Bloqueo de espejo en una SLR

Incluso utilizando un trípode existe la posibilidad de que las vibraciones producidas por el movimiento del espejo réflex en una cámara SLR genere imágenes ligeramente movidas. ¿Cómo evitarlo? Bloqueando el espejo, una opción muy útil para disparar con velocidades de obturación lentas o al usar teleobjetivos largos. Para prevenir vibraciones innecesarias, podemos usar también un cable disparador o hacer la foto con temporizador.

Foto: Sergi Monsegur (Quesabesde)

¿El foco no atina?

Los propietarios de una cámara de ópticas intercambiables que sospechen que algo va mal con su objetivo pueden descargarse una tabla de comprobación de foco (basta con teclear "focus chart" en Google) y, tras leer las instrucciones, poner a punto la óptica mediante los microajustes de autofoco. Si los resultados no son óptimos o la cámara no dispone de dichos ajustes, lo mejor es ponerse en contacto con el servicio técnico para que se encargue de calibrar el conjunto formado por cámara y objetivo.

ISO

No debemos tener miedo a subir la sensibilidad de una fotografía.

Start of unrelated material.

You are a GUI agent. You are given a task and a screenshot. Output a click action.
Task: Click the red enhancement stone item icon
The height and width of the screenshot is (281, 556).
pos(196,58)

Más vale una imagen con ruido que una movida. Además, cada vez es mejor el rendimiento que ofrecen las cámaras con valores ISO altos. El ISO automático puede ser también un gran aliado si lo configuramos adecuadamente (siempre que nuestra cámara lo permita, claro).

Foto: Sergi Monsegur (Quesabesde)

Calidad óptica

Aun cumpliendo a rajatabla todos los apartados anteriores, no siempre obtendremos imágenes de envidiable nitidez. El objetivo también es clave, y normalmente deberemos cerrar uno o dos puntos respecto a la abertura máxima para hallar su punto dulce. Por regla general (claro que también hay excepciones), las focales fijas brindan un mejor rendimiento que los zooms.

Máscara de enfoque

El proceso final en el ordenador también es crucial para conseguir el mejor resultado posible. Hay que familiarizarse con la máscara de enfoque, el filtro de paso alto, el enfoque suavizado y el contraste local, herramientas todas ellas que nos ayudarán a depurar la nitidez de la imagen (y que sin duda dan para otro artículo). Hay que aplicarlas siempre en el último paso de la edición; sólo de este modo tendremos el máximo control sobre todo el proceso.